Black Love, Baby!
Is it possible?
I was just reading the website of a bi-racial (white mother/black father) sistah who is obsessed with who black men are fucking and how black women are being mistreated by black men.
The rage, the venom, the hating by these women of these men who supposedly chose Miss Anne over them projectile vomits through the screen.
But where is the love?
I don’t hear it, don’t hear the love, but rather proprietary entitlement: he’s MY man, sounding all the while like an infant that wants what it wants when it wants it.
I hear appeals to racial loyalty fo’ so’, we’re supposed to be together because we’re supposed to be, said with fire. But is that gonna bring a brotha back from the otha side? It hasn’t worked yet, has it?
Perhaps there is another way. I’ve learned only recently that I have to look at my part in ANYTHING that’s happening in my life that ain’t going my way. What part do I play? What is it about me that am I drawing these
fill in the blank things to me? You don’t think you have any responsibility – well, pretend for a minute.
Suppose you attract into your life EXACTLY what you think and feel about – ALL OF THE TIME!? Would you take a closer look at the actual internal messaging coursing through you and fix that – fix it before you expect Prince Charming to show up?
Would you learn to have a REAL relationship with yourself, instead of the ‘ bare bones-limited self-acquaintance mirage which characterizes more than a few of us. Yes, we know our anger at other people for not being or giving us what we want.
But who are you?
Do you even love yourself?
I look at those websites and the self hatred, the myopia yoddles: The BAD black man, woe is me. Three fingers pointing right backatcha.
Let me repeat: Do you love yourself?

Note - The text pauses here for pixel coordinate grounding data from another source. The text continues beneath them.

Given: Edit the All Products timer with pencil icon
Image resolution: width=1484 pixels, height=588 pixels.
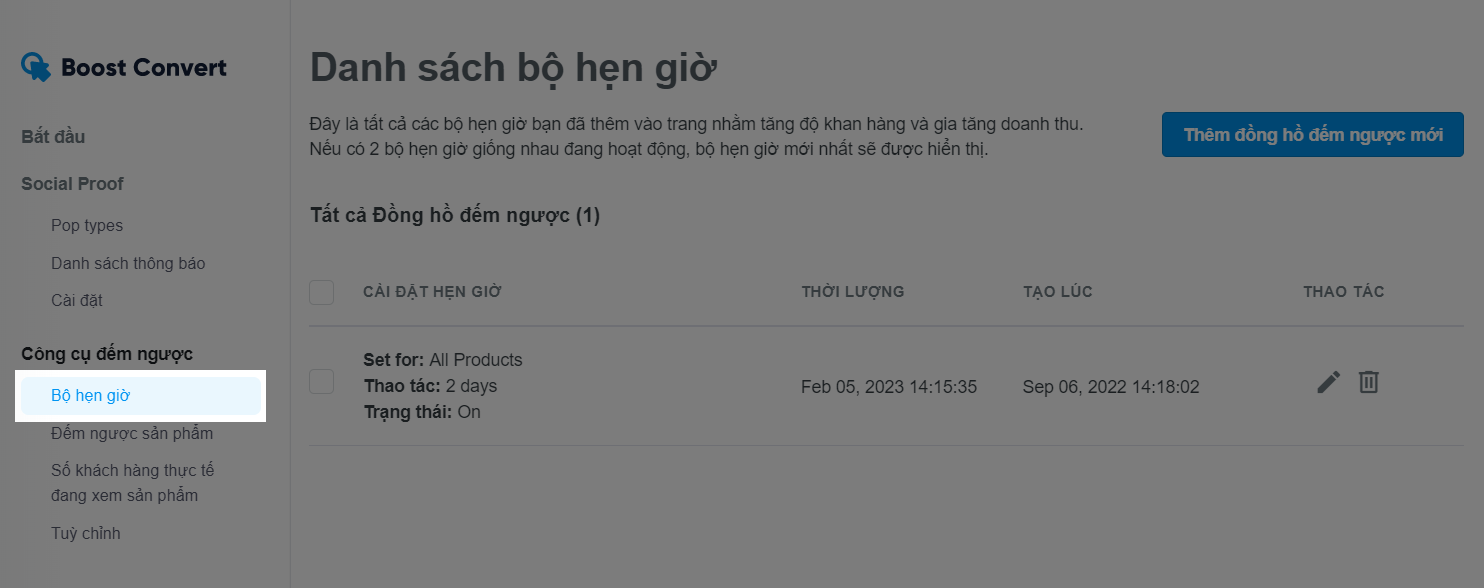Looking at the screenshot, I should click(1328, 382).
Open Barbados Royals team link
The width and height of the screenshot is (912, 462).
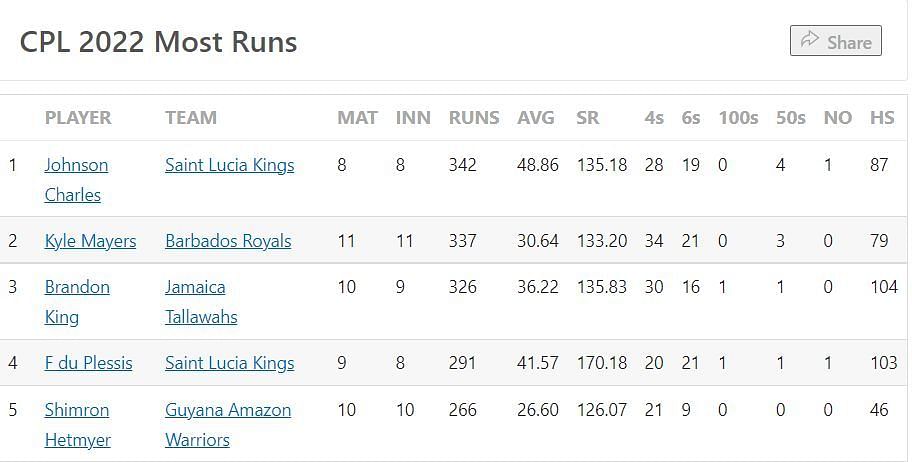(228, 241)

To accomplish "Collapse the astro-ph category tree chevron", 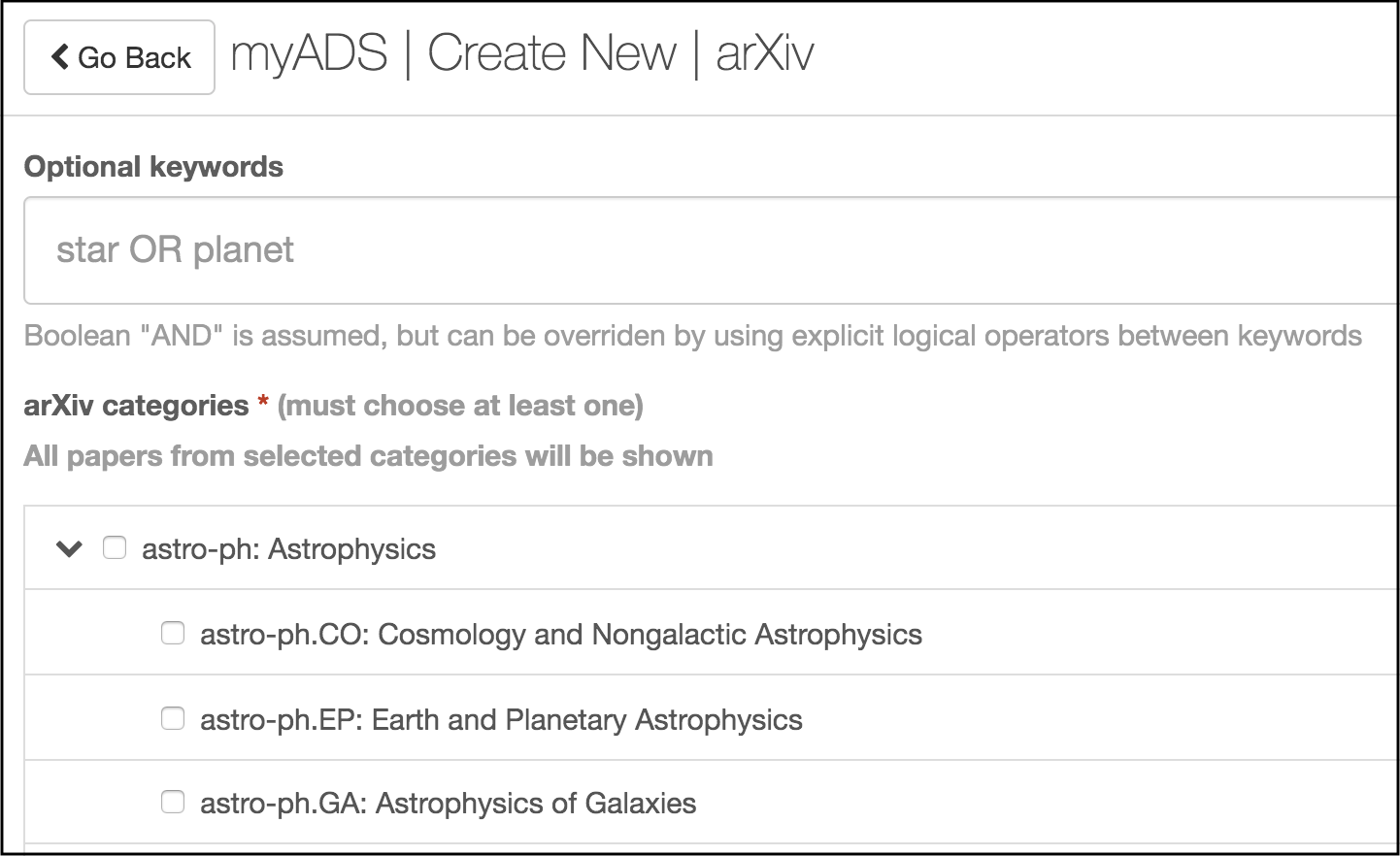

Are you sure?
Anger is understandable, but is the proportion? The direction of it? Where is the anger at the white man who created this hellhole for all of us and maintains it? There is no contextualizing of experience. One of our faults as people of color has always been our openness. When the white man arrived on native shores the world over, rarely were they met with anything less than generosity. In general, the non-white have been less prejudiced and less exclusive than the white man. I tend to think its in our nature.
Fast forward to today where the same general tendencies are evident, but placed in the context of a racist/white supremacist “brainwash camp” and what the hell do you expect?????
Blacks sleep with whites, whites sleep with blacks, yellows, reds, blues. Certainly, self hate may play a role in many if not most of these border crossings. So what?
You don’t think you hate yourself? How many black women have whisk broom hair, are morbidly obese, etc, etc? Is it fair to look at those cases and generalize about ALL black women, use that as a justification to date white women, or stay compulsively, obsessively focused 24/7 on the shortcomings of black women?
Cuz it really sounds like a justification – creating a blog that is all about how bad black men are – justifies ones being and remaining alone and miserable, which I’m told one can do all by themselves. Without ANY justification or scapegoat at all.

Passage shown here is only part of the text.